# Frost damage to shower mixer tap - where can I buy?



## GHN (Sep 12, 2008)

Autocruise Starfire 2006 - pre Swift. Due to the extreme weather conditions and me foregetting to leave the tap open, the plastic assembly inside the shower mixer tap is cracked and leaking. Swift gave the usual unhelpful response - any ideas where I can buy this item :roll:


----------



## Rainbow-Chasers (Sep 2, 2008)

there are some dealers on here you could PM, like Johnscross, who may be able to post you a part. Other than that, you can find such online, or ebay.

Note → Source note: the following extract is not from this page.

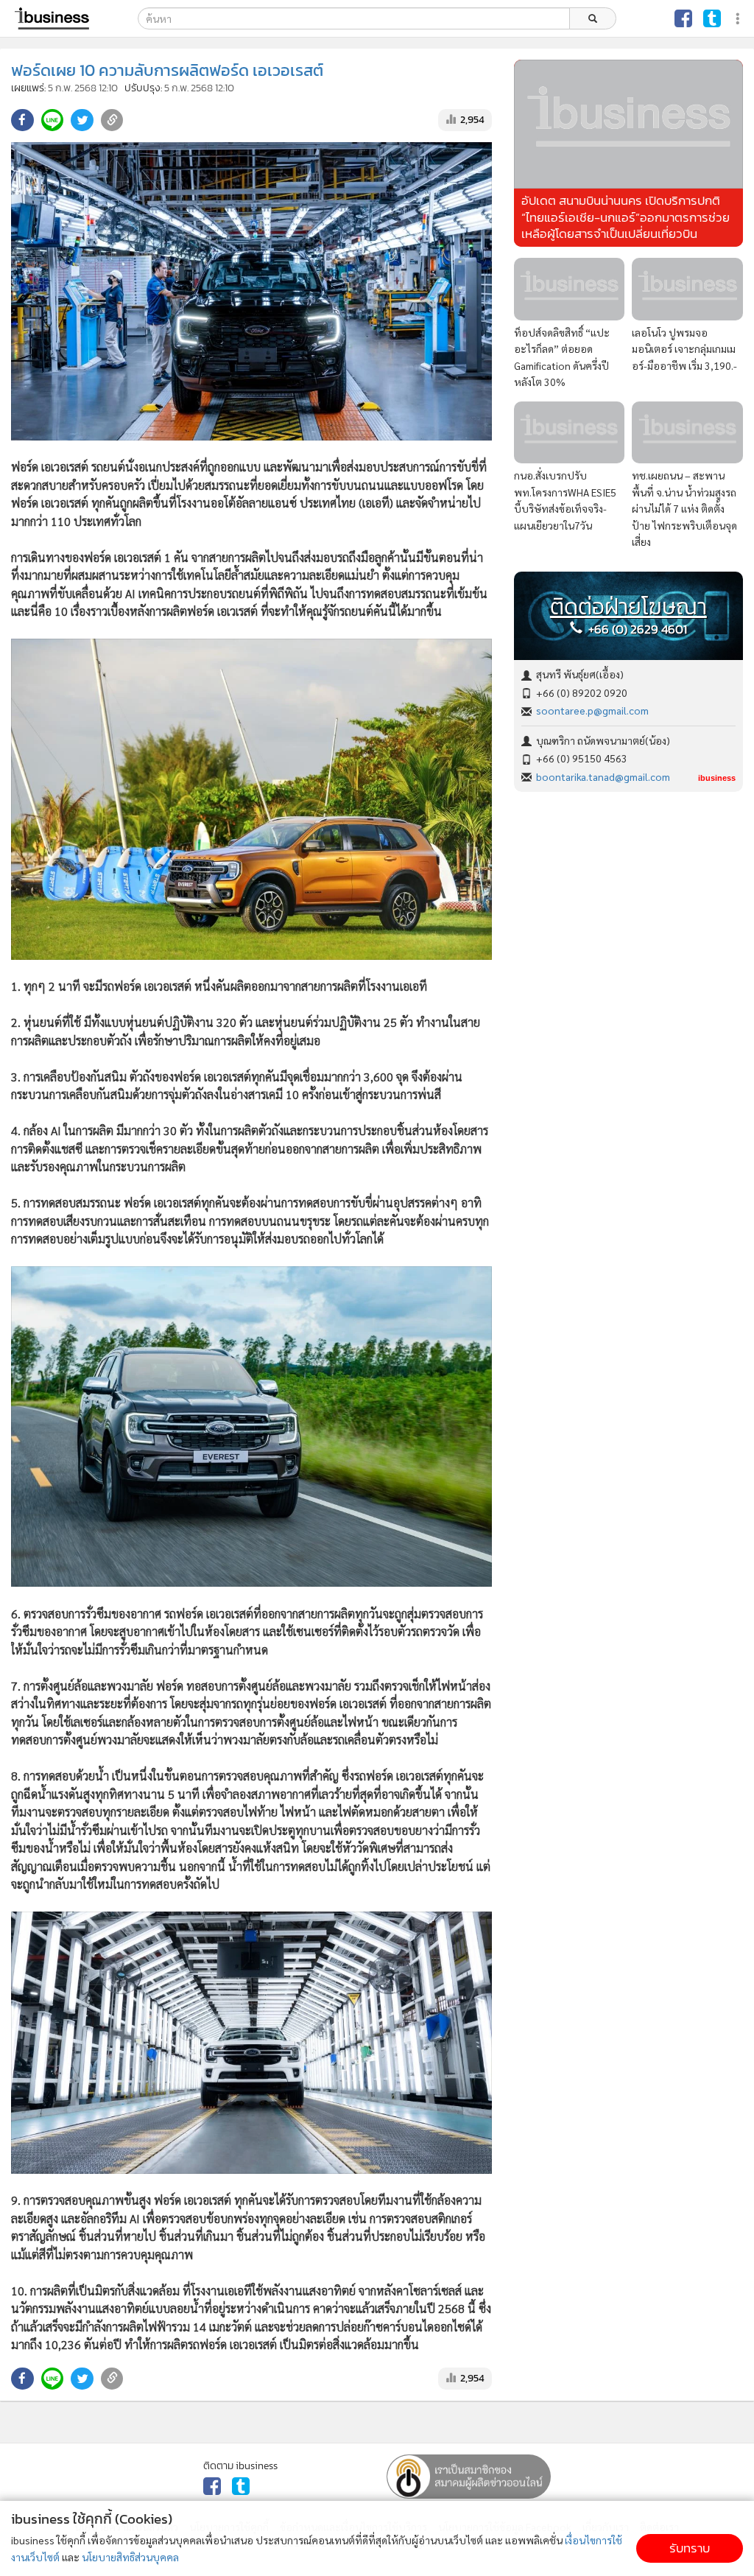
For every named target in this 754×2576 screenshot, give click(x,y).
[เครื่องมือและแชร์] (739, 19)
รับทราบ (689, 2548)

Best tip for shower mixers are to leave the taps open, and remove the shower head (don't lose the washer!)


----------



## Rapide561 (Oct 1, 2005)

*Autocruise*

Hi

I wonder if www.olearymotorhomes.co.uk or www.leisureshopdirect.co.uk could help.

Russell


----------



## Lambo (Oct 9, 2006)

Hi, most taps and spares are readily available from caravan assessory shops, cheers, Paul.


----------



## gromett (May 9, 2005)

http://www.magnummotorhomes.co.uk/ have a very very large stock of parts. I am doing a self build and am relying on them for most of the parts. It probably won't be on their website but they are very helpful and a quick phone call should source your tap at a very good price.

Karl


----------